Eine bedeutende Unterstützung durch natürliche Regulatoren und Gegenspieler der Borkenkäfer gibt es offenbar nicht, denn anders als im vergangenen Jahr, kommen Parasitierungen beziehungsweise kränkelnde Larven (wegen schlechter Nahrungsqualität der Fichtenrinde) so gut wie nicht vor. Häufiger zu finden sind allerdings Jagdkäfer; doch die Wissenschaftler gehen nicht davon aus, dass sie den Bruterfolg der Borkenkäfer wesentlich beeinflussen.

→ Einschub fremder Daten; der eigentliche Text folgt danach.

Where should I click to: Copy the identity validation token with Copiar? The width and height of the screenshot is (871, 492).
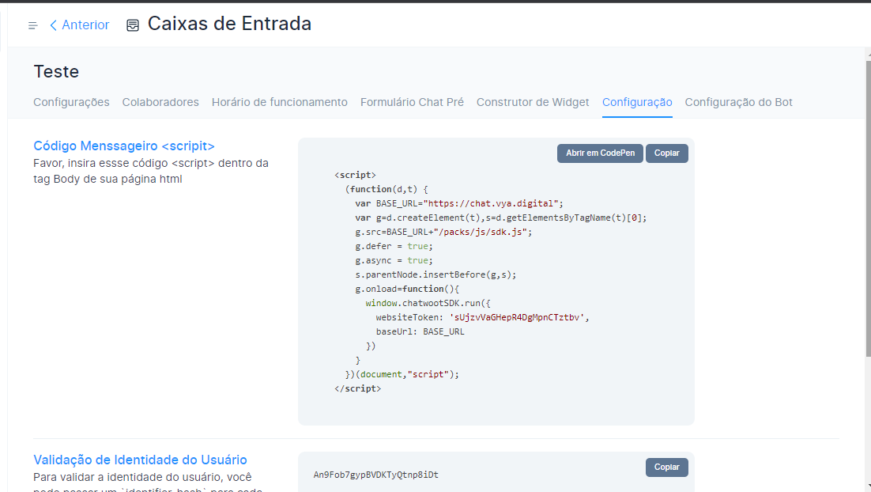[666, 467]
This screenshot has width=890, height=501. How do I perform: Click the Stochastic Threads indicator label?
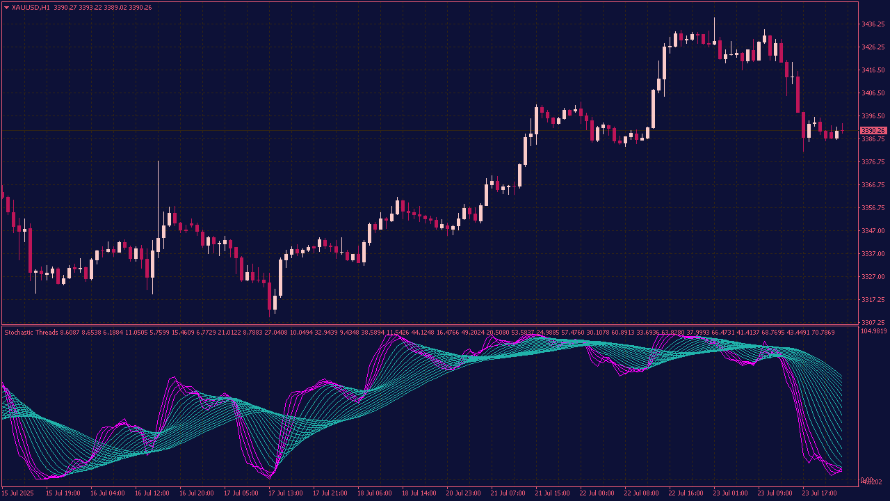(31, 332)
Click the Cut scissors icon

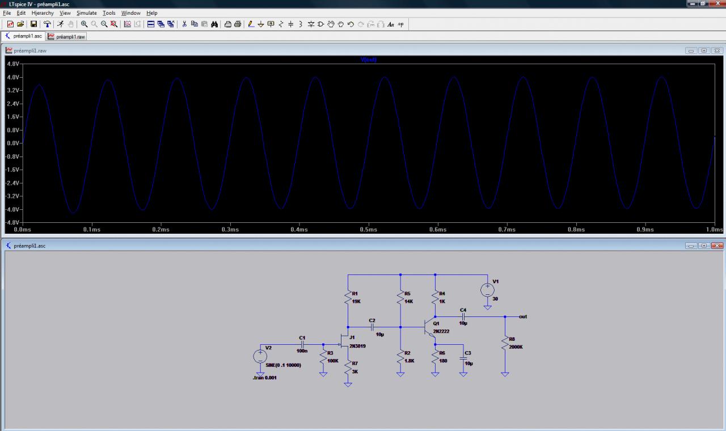(x=184, y=24)
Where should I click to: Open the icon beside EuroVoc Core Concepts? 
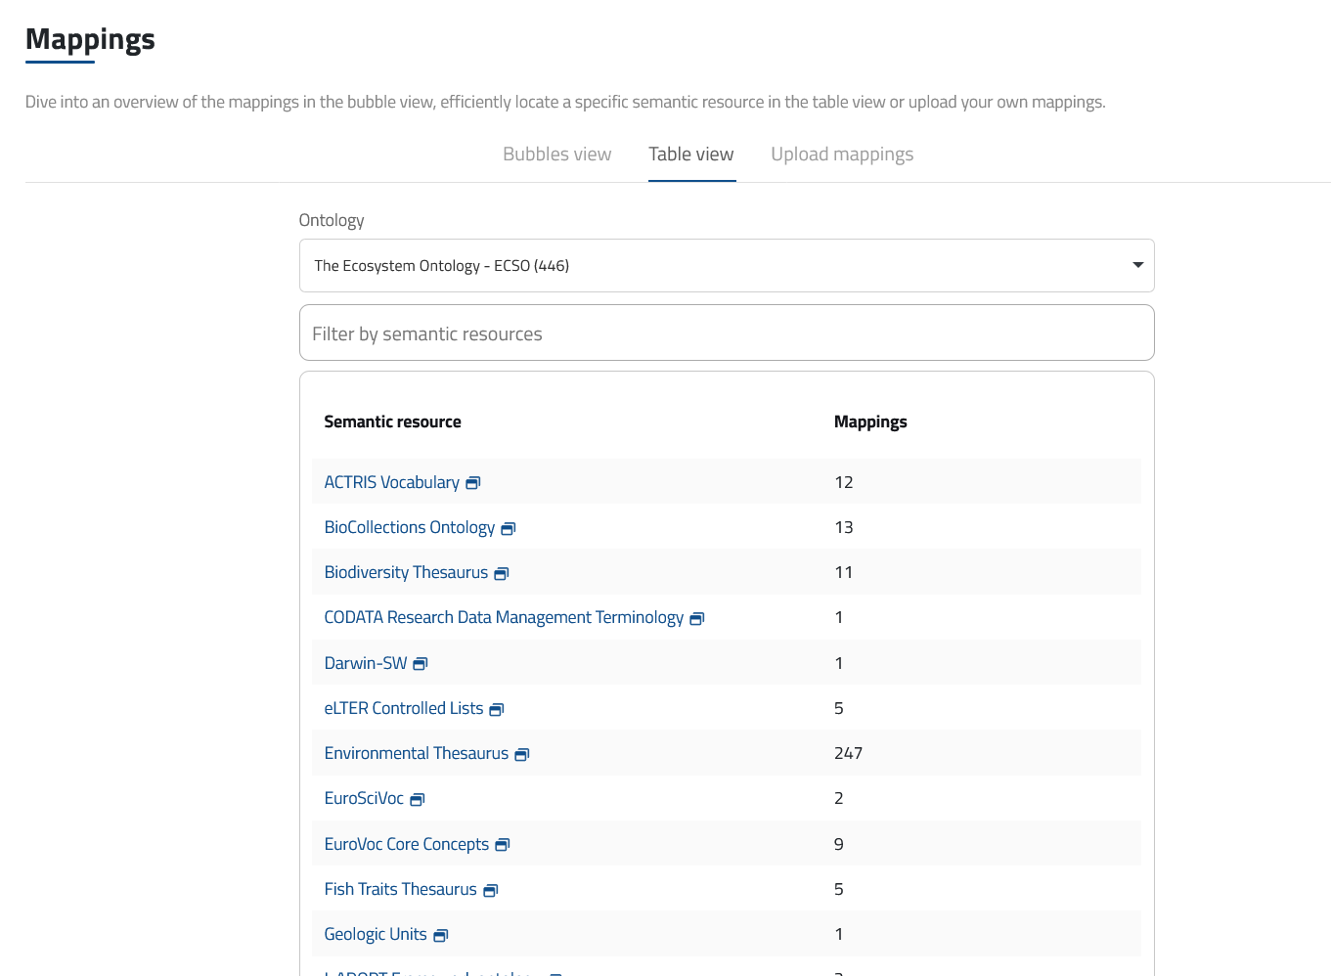click(x=503, y=844)
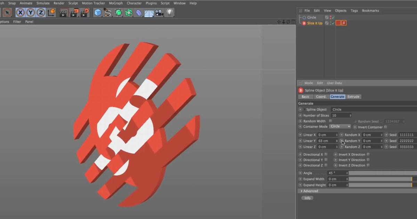Screen dimensions: 417x219
Task: Switch to the Extrude tab
Action: pyautogui.click(x=353, y=97)
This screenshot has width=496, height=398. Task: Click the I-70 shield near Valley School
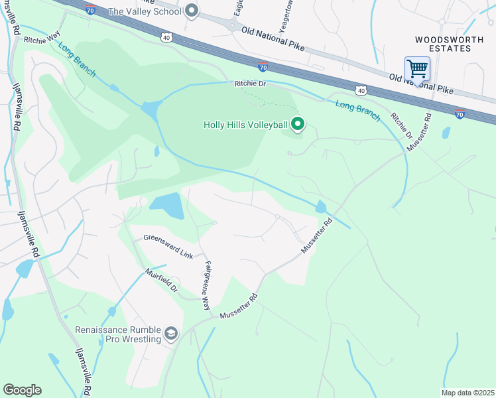[90, 10]
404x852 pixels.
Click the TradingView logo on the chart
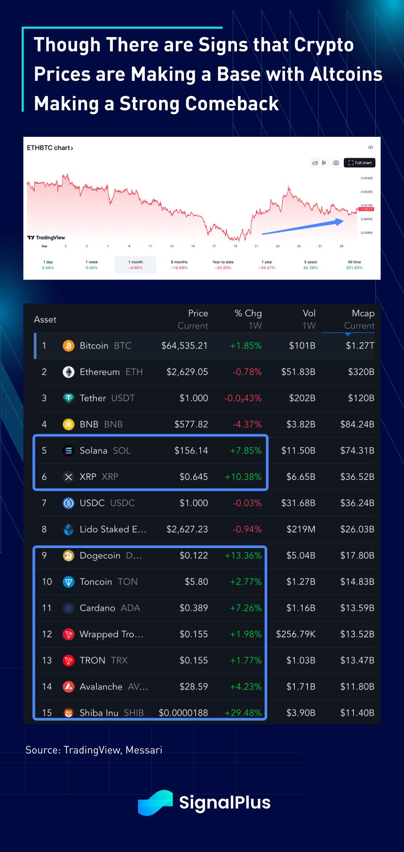click(46, 237)
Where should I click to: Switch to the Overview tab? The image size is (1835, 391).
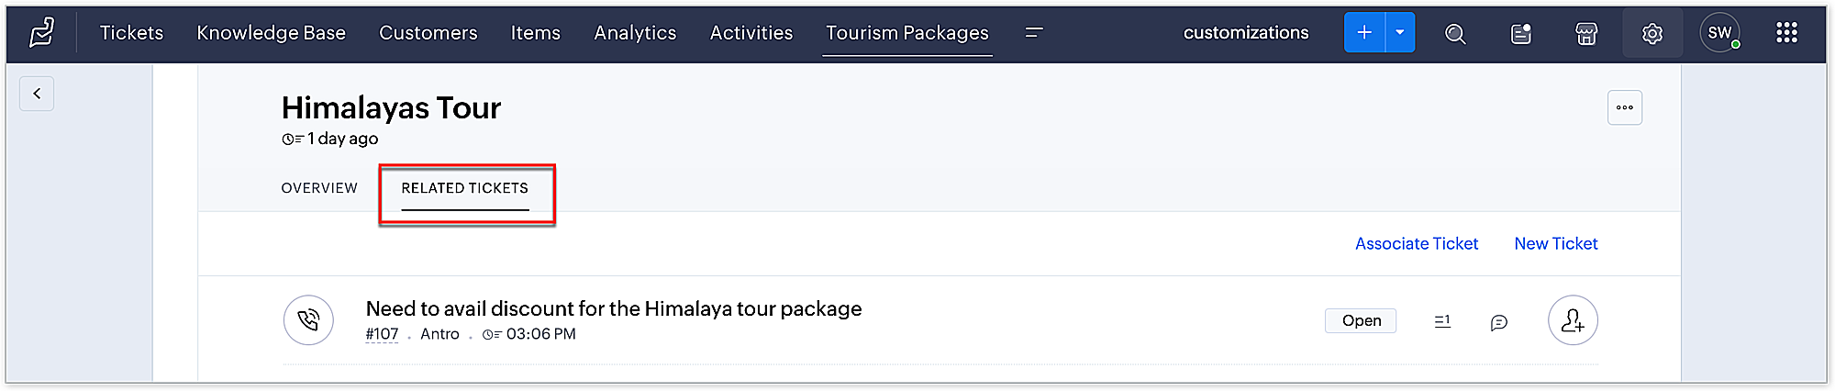point(319,188)
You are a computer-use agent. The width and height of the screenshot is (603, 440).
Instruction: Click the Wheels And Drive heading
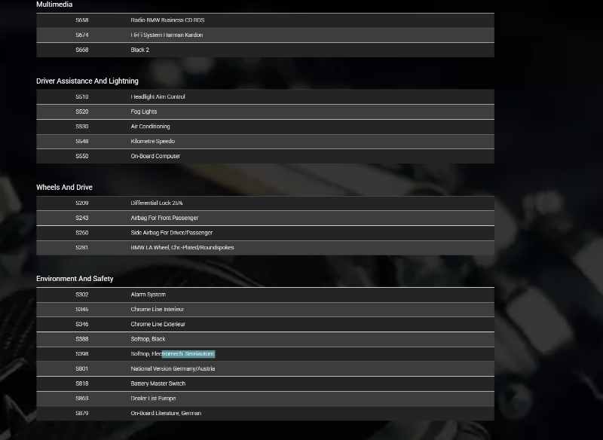tap(64, 187)
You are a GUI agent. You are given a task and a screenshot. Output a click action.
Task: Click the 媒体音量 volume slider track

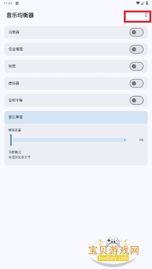click(70, 140)
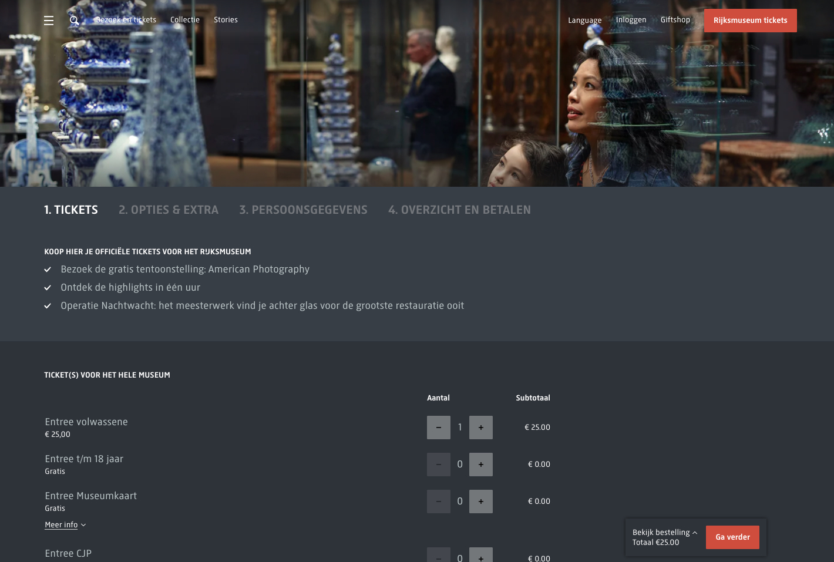
Task: Decrease Entree volwassene ticket count
Action: (x=439, y=428)
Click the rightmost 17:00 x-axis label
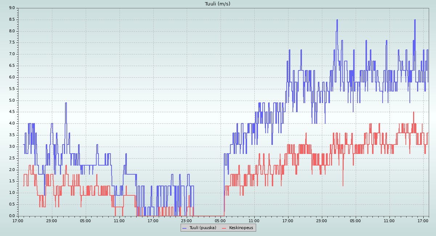The width and height of the screenshot is (436, 236). [x=423, y=220]
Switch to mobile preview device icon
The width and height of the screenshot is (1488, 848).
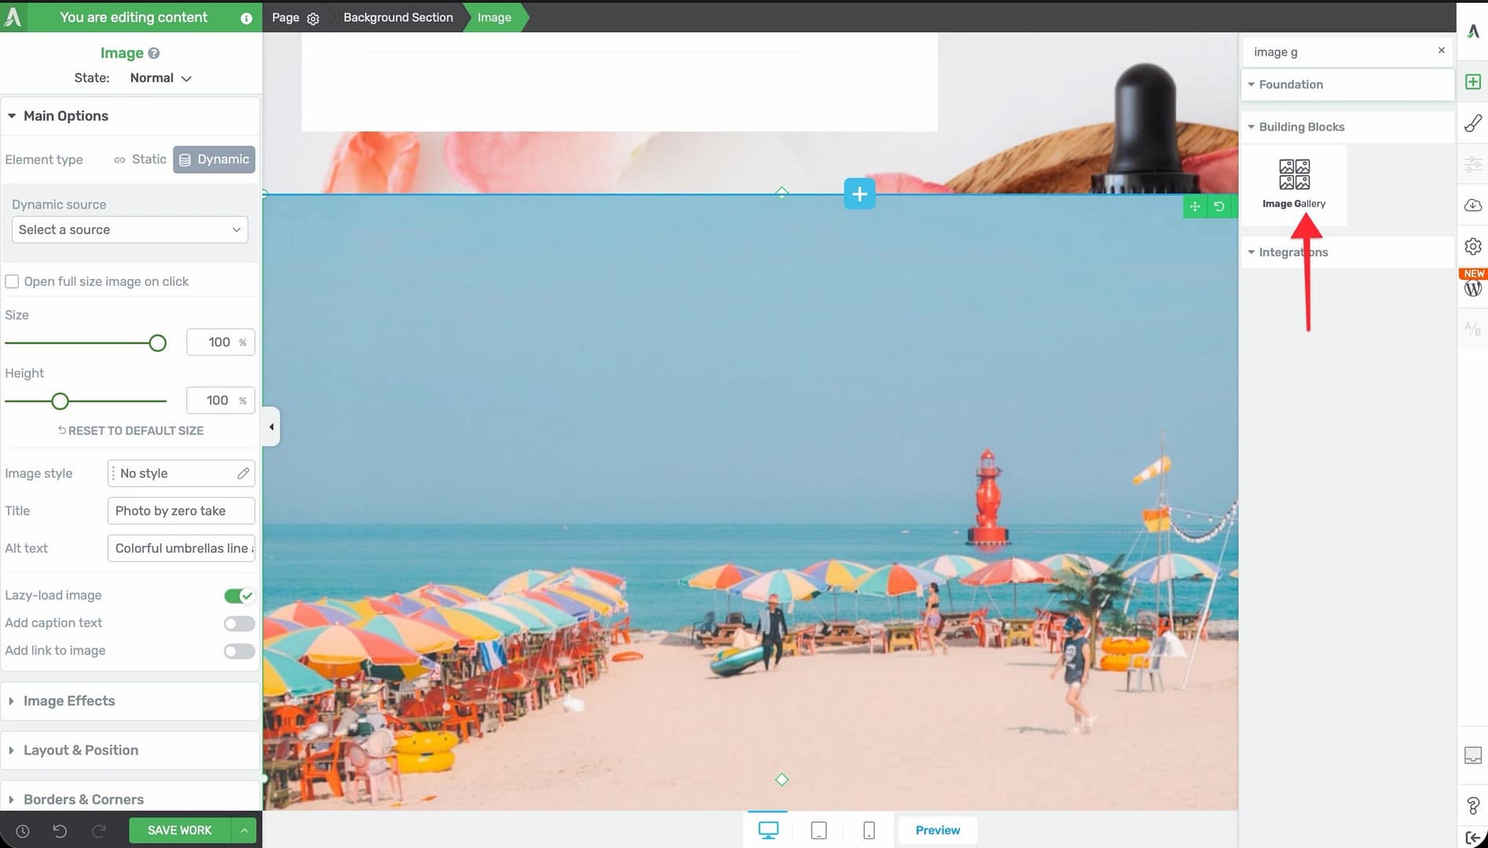(868, 830)
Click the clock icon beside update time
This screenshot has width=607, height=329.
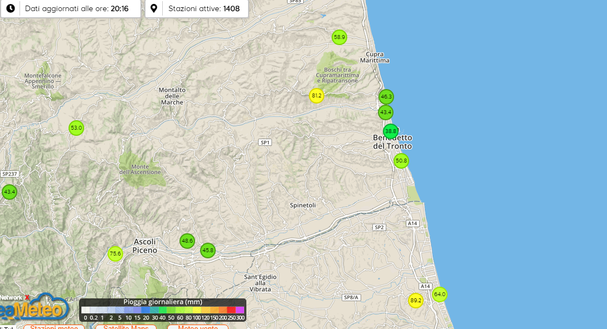(10, 9)
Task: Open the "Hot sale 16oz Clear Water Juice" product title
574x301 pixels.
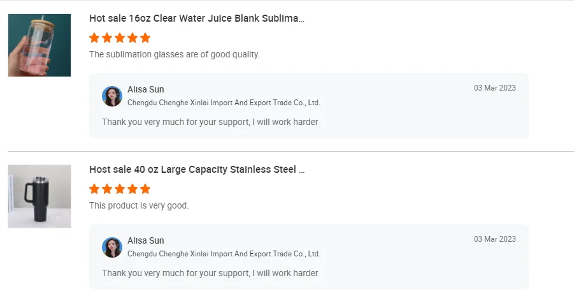Action: coord(197,18)
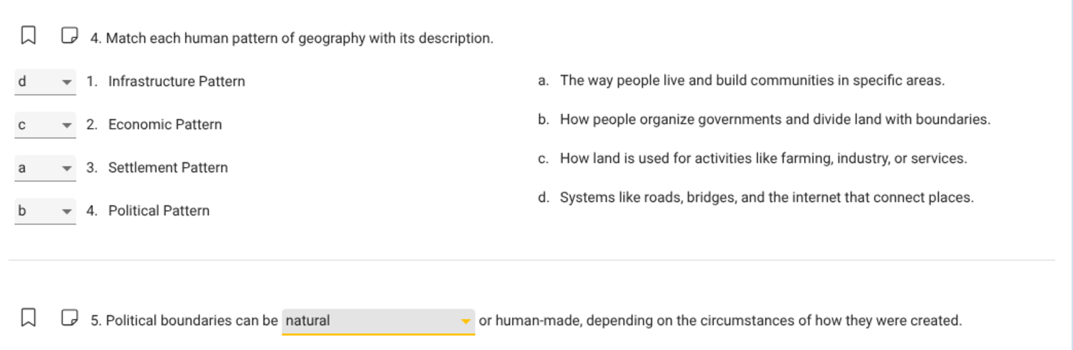The image size is (1073, 350).
Task: Click description a about building communities
Action: coord(752,80)
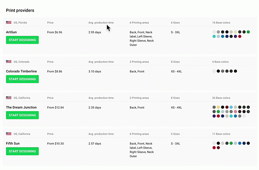Click the US flag beside Colorado
Screen dimensions: 259x170
tap(9, 62)
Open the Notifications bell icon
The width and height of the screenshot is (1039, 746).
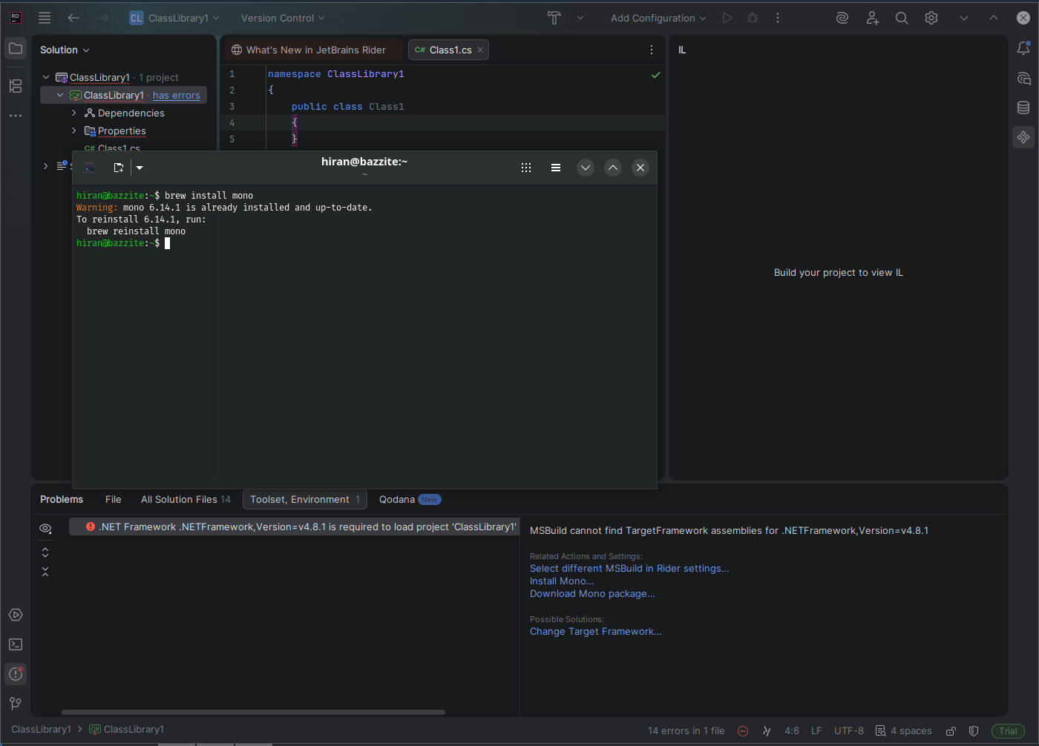[1023, 49]
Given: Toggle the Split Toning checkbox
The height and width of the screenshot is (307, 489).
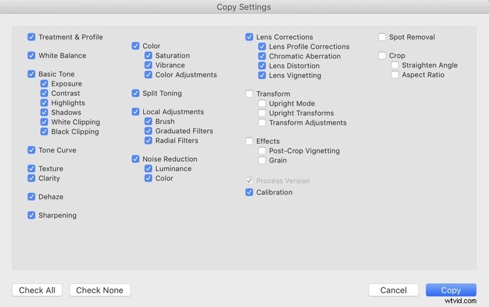Looking at the screenshot, I should click(x=136, y=93).
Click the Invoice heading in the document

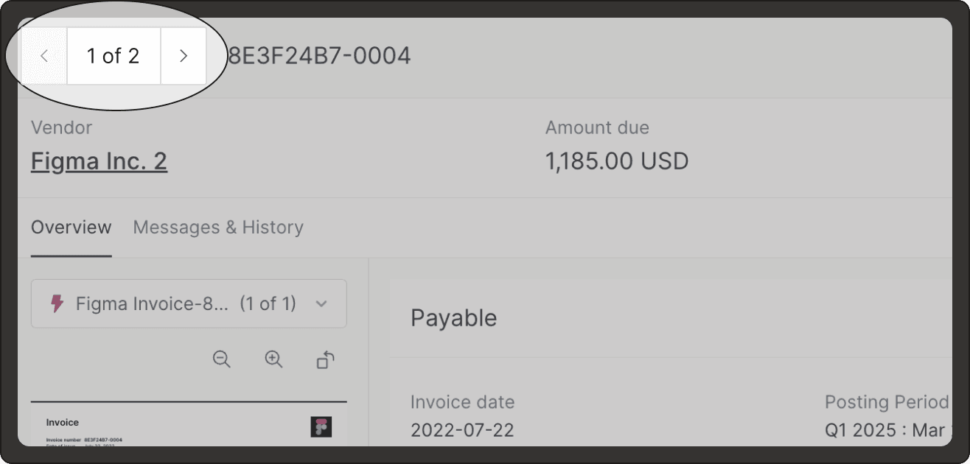point(63,423)
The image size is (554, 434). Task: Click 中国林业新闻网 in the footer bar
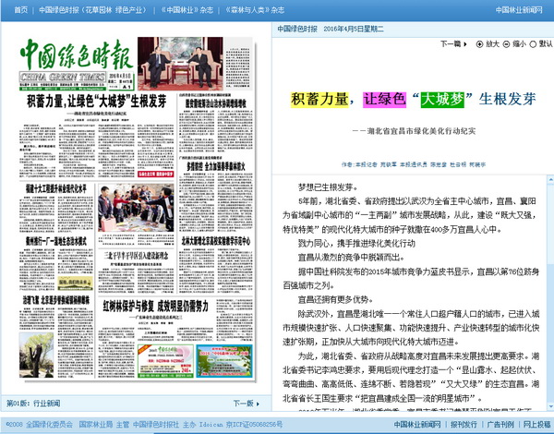click(x=416, y=425)
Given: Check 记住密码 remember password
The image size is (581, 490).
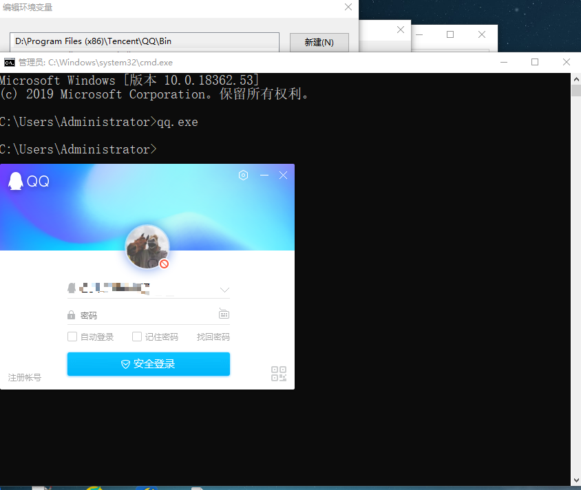Looking at the screenshot, I should click(x=136, y=337).
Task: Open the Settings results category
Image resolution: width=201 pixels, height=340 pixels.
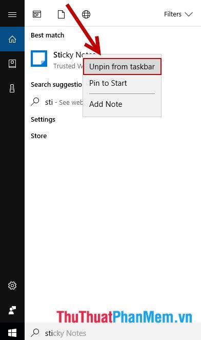Action: point(43,120)
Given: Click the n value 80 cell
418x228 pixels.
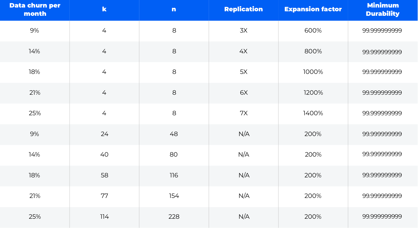Looking at the screenshot, I should point(174,155).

Etwas sonderbar ist das von den Experten festgestellte Verhalten der Kupferstecher (Pityogenes chalcographus). Trotz enormer Mengen schwärmender Käfer scheinen häufig keine erfolgreichen Besiedlungen stehender Bäume zu gelingen. Dagegen wird gefälltes (Buchdrucker-)Holz oft nach wenigen Tagen im unteren Stammbereich zum Teil massiv durch Kupferstecher besiedelt.

Kernbohrende Arten

Borkenkäfer sind bei Weitem nicht die einzigen Schädlinge, mit denen es unsere Waldbäume zu tun bekommen. Immer häufiger treten auch kernbohrende Käferarten auf.

Derzeit schwärmt massiv die Sommergeneration des Eichenholzbohrers (Xyleborus monographus) – gut erkennbar an den kleinen weißen Bohrmehlhäufchen und etwa 1,2 mm große Löchern an Eichen-Resthölzern aus dem Wintereinschlag. Die sich jetzt einbohrende Käfer dürften sich vorerst auf den Splintbereich beschränken, der technische Schaden ist noch begrenzt.

Schwärmbeginn Eichenkernkäfer

Auch der Schwärmbeginn des Eichenkernkäfers (Platypus cylindrus) steht bevor. Die Flugzeit zieht sich bis in den September. Außer Eichen besiedelt er auch das Holz von Buchen, Ulmen, Eschen, Walnuss und Esskastanie. Sicher zu Erkennen ist die Besiedlung (stehend wie liegend!) etwa ab Ende Juli/Anfang August. Bis dahin ist das Bohrmehl noch körnig und damit ähnlich dem anderer Arten. Sobald die Rinde durchdrungen ist, treten größere Mengen weißes, oft faseriges, feinspaniges Bohrmehl aus. Erkannter Stehendbefall sollte gekennzeichnet und zunächst beobachtet werden, rät die NW-FVA. Bei starkem Befall könne die Entnahme zur Sicherung der Holzqualität sinnvoll sein.